Saved data entries:

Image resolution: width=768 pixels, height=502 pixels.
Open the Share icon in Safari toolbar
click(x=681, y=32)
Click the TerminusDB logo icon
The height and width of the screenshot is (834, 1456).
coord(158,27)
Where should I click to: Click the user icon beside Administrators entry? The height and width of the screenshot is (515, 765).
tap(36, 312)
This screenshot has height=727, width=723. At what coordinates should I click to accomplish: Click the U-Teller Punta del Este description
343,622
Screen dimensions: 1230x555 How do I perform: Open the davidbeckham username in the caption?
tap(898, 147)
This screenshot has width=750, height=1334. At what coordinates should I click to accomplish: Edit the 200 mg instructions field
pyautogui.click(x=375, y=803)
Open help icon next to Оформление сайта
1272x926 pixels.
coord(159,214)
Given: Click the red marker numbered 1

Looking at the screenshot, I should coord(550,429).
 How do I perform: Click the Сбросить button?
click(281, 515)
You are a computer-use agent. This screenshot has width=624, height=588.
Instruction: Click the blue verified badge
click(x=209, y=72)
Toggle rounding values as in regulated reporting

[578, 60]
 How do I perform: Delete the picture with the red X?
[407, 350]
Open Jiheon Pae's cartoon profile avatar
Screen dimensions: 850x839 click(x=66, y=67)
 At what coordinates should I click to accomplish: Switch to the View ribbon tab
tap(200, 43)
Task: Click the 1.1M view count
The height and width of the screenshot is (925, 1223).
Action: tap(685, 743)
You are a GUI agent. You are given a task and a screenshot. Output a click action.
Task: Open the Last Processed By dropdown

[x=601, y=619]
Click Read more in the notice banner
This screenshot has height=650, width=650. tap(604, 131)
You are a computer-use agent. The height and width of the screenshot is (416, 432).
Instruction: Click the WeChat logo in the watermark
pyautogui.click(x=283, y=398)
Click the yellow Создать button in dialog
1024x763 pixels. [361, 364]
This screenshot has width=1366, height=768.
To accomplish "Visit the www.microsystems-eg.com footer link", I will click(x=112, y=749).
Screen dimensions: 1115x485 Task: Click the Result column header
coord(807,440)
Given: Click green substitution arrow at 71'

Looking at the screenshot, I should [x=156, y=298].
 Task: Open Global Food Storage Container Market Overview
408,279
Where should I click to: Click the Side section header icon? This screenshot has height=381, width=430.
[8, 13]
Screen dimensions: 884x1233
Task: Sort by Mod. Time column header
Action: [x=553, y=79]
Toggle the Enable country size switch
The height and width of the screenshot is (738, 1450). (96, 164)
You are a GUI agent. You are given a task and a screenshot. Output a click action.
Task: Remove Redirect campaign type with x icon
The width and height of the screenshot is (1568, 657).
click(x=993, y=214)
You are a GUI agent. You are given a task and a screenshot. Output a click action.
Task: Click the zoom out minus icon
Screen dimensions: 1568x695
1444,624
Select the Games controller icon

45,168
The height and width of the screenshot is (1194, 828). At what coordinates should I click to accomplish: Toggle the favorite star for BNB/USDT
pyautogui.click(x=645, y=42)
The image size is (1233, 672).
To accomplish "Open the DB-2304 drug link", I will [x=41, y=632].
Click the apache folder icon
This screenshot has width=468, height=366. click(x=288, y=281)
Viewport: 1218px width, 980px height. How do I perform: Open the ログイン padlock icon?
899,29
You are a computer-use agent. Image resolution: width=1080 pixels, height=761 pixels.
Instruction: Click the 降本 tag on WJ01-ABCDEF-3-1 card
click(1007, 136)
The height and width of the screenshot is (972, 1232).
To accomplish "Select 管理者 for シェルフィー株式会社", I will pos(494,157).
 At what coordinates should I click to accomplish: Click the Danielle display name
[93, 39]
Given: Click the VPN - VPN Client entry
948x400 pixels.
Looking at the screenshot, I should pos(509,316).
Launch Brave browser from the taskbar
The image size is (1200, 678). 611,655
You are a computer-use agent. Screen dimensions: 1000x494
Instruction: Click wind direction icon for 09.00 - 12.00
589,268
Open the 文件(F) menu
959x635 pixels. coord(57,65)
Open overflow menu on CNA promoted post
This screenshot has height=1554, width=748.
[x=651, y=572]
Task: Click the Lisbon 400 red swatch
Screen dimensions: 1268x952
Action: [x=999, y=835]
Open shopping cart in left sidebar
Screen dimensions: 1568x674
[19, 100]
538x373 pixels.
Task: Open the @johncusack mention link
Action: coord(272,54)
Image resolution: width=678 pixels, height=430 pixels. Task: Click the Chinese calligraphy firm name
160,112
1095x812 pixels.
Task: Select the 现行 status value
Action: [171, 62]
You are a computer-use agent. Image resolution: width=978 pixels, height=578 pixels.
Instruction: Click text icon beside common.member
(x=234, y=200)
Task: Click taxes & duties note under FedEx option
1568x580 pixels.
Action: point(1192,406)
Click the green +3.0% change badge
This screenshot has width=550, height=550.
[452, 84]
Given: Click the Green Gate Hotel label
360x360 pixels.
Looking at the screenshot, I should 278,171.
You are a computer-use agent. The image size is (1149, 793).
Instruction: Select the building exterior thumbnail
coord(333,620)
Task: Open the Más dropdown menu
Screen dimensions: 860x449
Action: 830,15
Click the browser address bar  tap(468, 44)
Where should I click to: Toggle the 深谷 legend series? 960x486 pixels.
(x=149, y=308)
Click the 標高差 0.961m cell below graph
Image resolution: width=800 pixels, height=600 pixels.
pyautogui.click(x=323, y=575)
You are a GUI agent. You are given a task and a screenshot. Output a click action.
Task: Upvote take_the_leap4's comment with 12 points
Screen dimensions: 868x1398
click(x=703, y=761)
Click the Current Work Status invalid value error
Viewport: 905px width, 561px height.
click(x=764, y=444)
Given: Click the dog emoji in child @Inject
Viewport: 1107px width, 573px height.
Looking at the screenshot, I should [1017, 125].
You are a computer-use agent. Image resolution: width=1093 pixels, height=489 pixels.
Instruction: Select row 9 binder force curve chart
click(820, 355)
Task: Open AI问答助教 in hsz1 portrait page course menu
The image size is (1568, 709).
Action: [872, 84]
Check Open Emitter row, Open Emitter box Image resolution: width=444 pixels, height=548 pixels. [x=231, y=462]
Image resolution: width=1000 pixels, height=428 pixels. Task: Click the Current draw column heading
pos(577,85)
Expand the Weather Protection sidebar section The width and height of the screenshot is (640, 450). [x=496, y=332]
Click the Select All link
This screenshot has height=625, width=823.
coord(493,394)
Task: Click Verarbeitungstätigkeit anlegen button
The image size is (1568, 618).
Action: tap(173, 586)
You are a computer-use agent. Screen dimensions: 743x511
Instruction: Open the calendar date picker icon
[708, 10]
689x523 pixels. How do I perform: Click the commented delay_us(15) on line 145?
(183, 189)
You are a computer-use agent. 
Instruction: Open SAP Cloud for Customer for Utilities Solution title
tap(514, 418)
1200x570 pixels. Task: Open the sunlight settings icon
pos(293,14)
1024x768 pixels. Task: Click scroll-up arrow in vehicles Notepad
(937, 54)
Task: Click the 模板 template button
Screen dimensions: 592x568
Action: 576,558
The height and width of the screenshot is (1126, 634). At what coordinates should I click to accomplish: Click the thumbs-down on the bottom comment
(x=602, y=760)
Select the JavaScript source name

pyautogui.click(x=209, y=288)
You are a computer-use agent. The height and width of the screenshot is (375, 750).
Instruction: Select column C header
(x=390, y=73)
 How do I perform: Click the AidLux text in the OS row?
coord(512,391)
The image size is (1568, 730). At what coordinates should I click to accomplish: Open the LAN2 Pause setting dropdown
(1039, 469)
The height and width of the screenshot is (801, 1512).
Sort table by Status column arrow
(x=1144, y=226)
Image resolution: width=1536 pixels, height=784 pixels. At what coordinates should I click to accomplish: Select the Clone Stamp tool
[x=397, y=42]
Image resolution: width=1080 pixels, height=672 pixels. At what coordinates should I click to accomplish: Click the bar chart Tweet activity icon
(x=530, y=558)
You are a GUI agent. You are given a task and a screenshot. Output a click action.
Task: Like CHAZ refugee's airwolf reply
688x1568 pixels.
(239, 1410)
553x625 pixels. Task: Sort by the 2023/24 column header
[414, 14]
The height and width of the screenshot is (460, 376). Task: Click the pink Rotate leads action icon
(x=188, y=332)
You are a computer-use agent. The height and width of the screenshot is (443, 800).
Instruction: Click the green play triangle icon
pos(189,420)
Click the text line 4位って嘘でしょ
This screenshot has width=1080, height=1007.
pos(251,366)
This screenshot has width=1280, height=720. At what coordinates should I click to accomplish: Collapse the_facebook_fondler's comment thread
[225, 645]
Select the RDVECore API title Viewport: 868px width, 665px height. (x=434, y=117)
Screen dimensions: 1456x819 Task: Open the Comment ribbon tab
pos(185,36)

ACTION ITEM: A single number is needed: the count of lines in the records that contain "will".

EXERCISE RESULT: 3